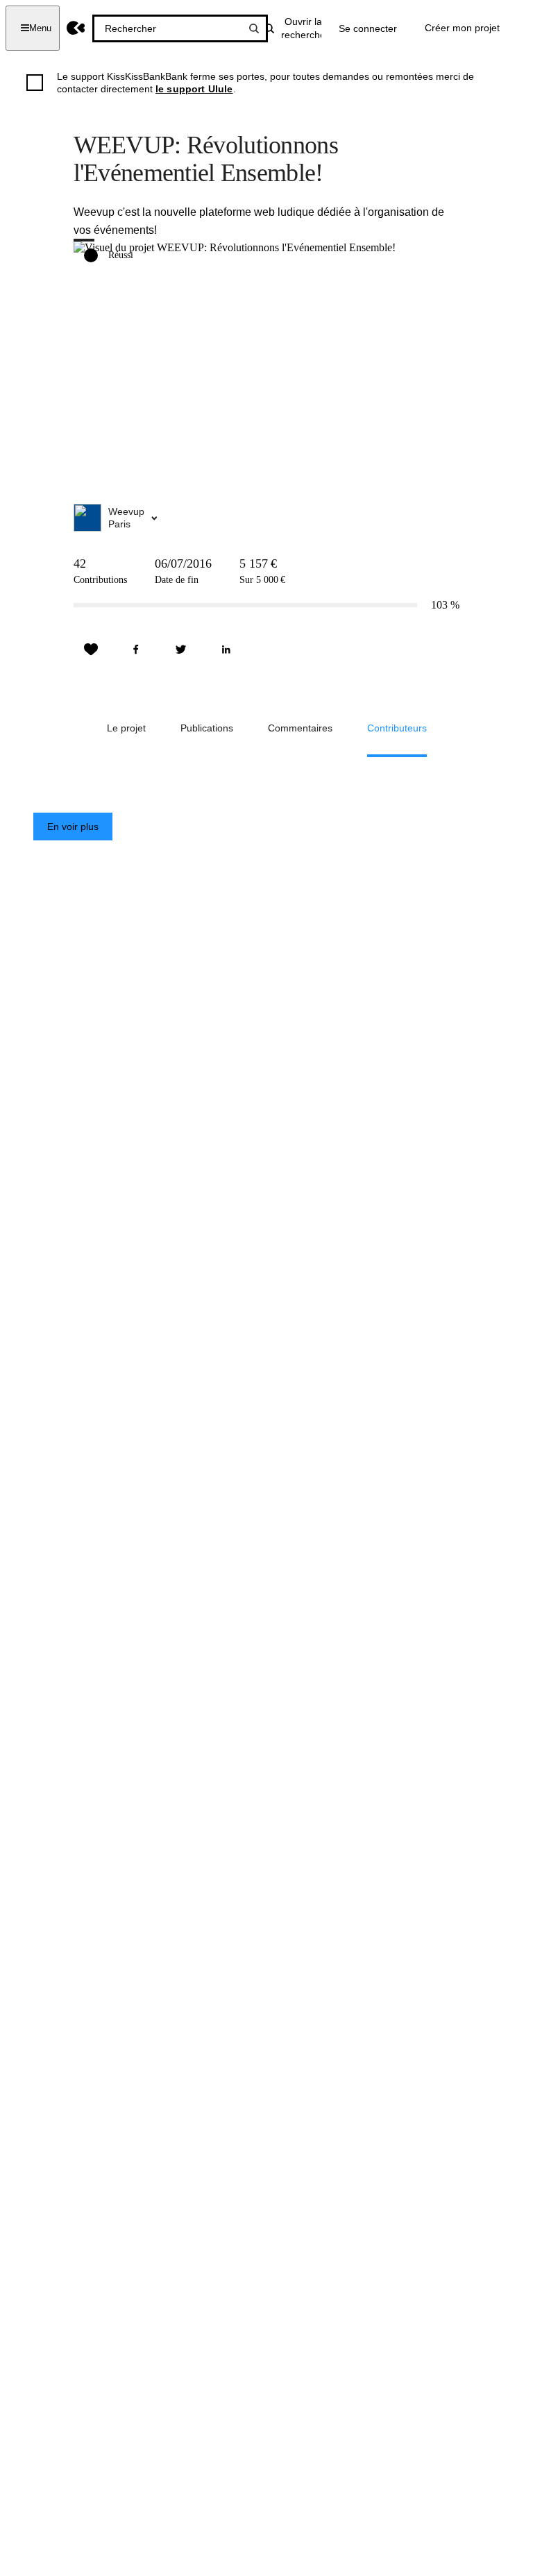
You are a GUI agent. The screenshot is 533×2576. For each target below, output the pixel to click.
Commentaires (300, 728)
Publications (206, 728)
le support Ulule (194, 88)
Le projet (126, 728)
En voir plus (73, 826)
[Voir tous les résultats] (254, 28)
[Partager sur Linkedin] (226, 649)
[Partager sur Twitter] (181, 649)
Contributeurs (397, 728)
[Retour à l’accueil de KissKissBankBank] (76, 28)
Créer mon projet (462, 27)
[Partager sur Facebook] (136, 649)
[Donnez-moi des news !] (91, 649)
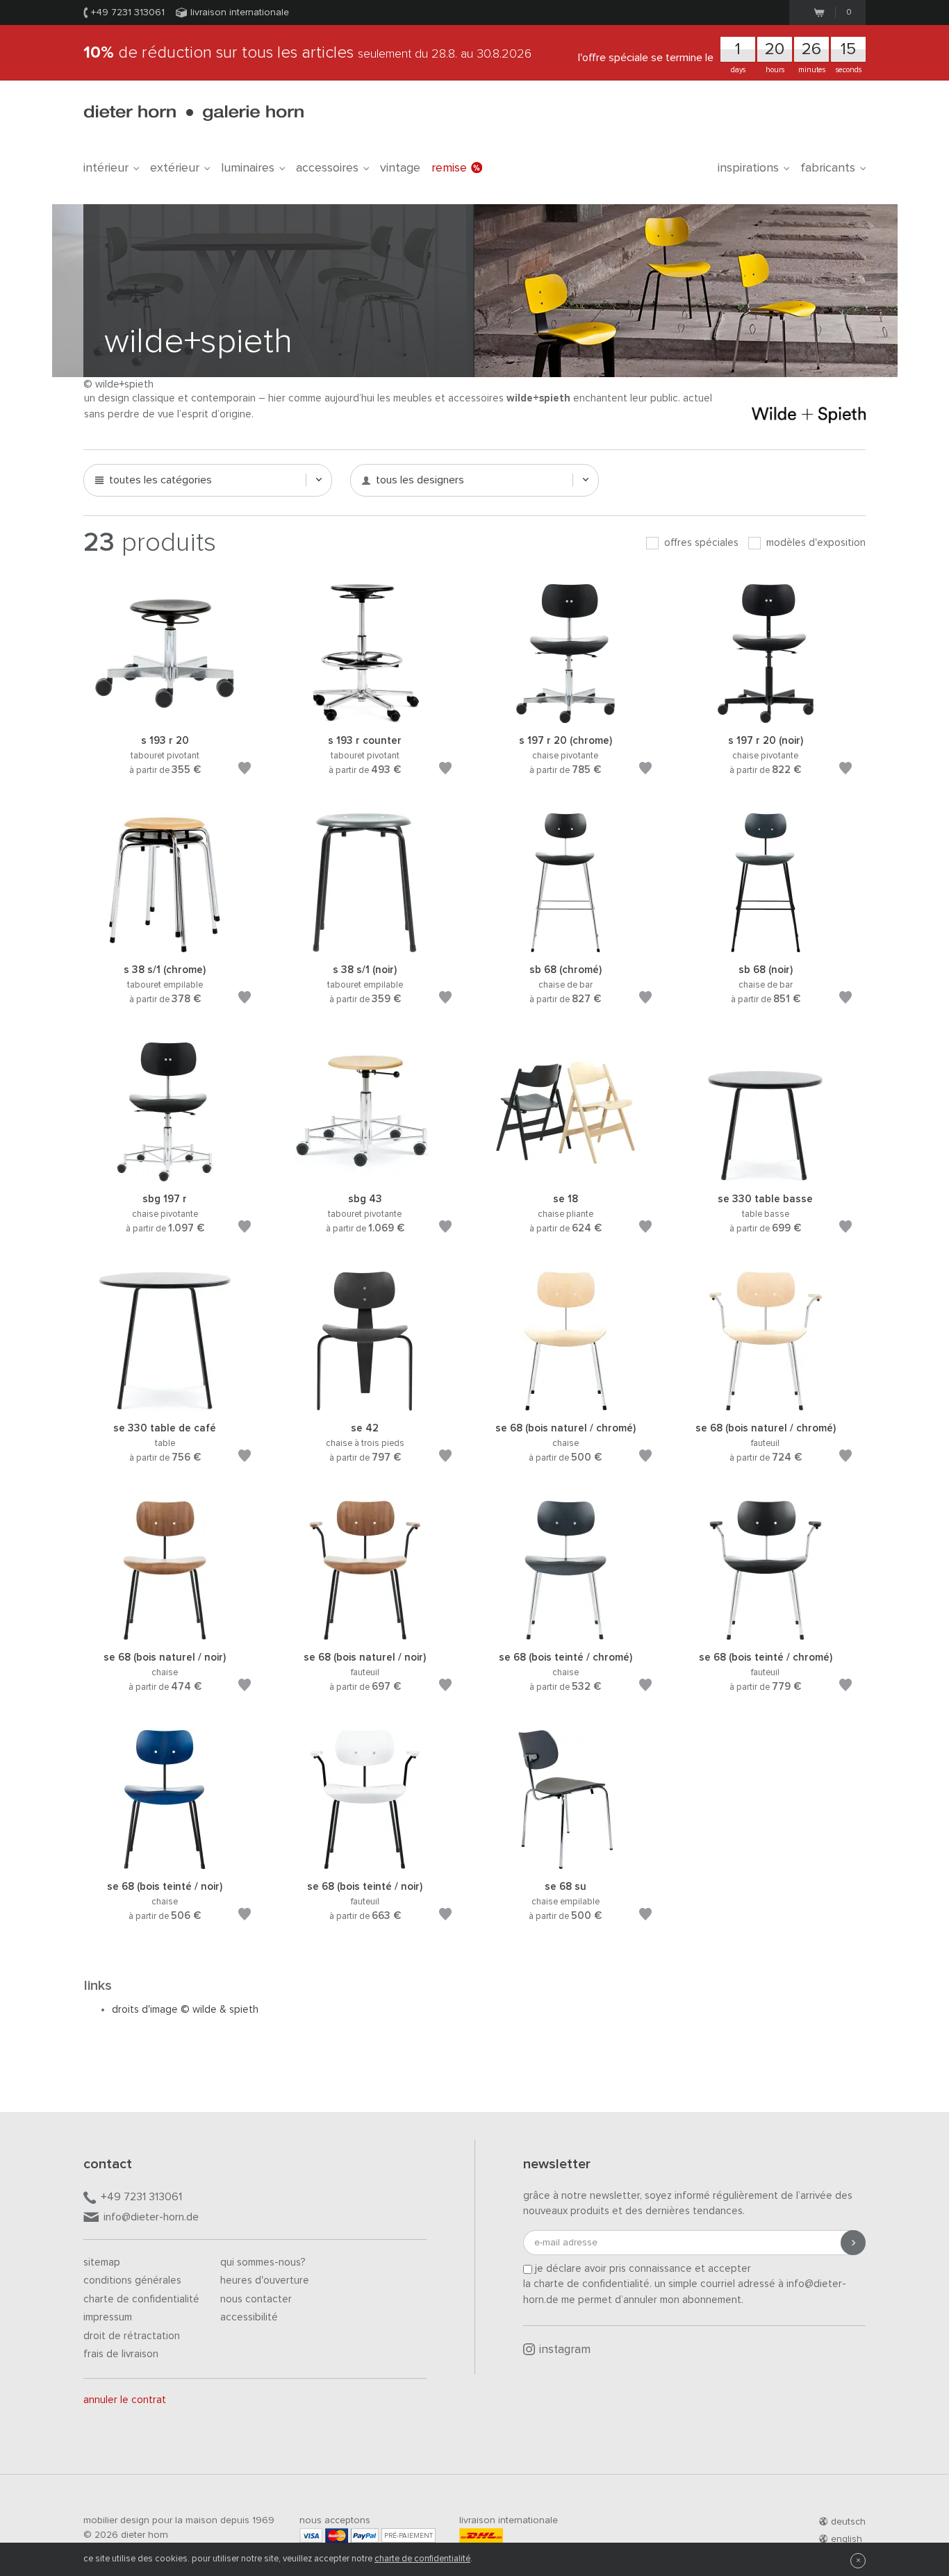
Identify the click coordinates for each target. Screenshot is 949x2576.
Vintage (400, 168)
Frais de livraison (120, 2354)
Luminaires (247, 168)
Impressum (107, 2317)
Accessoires (327, 168)
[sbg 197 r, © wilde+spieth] (164, 1174)
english (846, 2539)
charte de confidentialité (422, 2558)
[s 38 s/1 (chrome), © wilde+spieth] (164, 945)
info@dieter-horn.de (151, 2216)
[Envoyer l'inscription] (853, 2242)
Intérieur (106, 168)
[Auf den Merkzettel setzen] (244, 771)
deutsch (848, 2522)
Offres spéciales (699, 543)
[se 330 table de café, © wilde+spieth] (164, 1404)
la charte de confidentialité (586, 2284)
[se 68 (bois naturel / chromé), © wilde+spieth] (565, 1404)
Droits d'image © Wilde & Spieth (185, 2009)
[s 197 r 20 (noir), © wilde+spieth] (765, 716)
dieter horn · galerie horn (193, 113)
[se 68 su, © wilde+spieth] (565, 1862)
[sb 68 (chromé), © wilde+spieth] (565, 945)
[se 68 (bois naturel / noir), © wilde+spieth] (164, 1633)
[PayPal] (365, 2535)
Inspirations (748, 168)
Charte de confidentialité (141, 2299)
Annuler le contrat (124, 2400)
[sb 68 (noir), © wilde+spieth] (765, 945)
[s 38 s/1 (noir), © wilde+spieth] (364, 945)
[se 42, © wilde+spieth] (364, 1404)
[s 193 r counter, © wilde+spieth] (364, 716)
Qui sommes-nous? (263, 2262)
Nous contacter (256, 2299)
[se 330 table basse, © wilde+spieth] (765, 1174)
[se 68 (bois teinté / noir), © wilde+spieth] (164, 1862)
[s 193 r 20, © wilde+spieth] (164, 716)
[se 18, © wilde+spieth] (565, 1174)
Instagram (565, 2350)
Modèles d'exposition (815, 543)
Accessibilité (249, 2317)
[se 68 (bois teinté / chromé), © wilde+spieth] (565, 1633)
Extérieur (174, 168)
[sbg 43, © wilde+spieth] (364, 1174)
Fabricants (827, 168)
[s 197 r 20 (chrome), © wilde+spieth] (565, 716)
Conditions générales (132, 2280)
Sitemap (101, 2262)
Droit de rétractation (131, 2336)
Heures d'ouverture (264, 2280)
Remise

* [What the task asks]: Output the lines above exactly, but only those between the line holding "Vintage (400, 168)" and the line holding "charte de confidentialité (422, 2558)", inclusive.

* [Answer section]:
Vintage (400, 168)
Frais de livraison (120, 2354)
Luminaires (247, 168)
Impressum (107, 2317)
Accessoires (327, 168)
[sbg 197 r, © wilde+spieth] (164, 1174)
english (846, 2539)
charte de confidentialité (422, 2558)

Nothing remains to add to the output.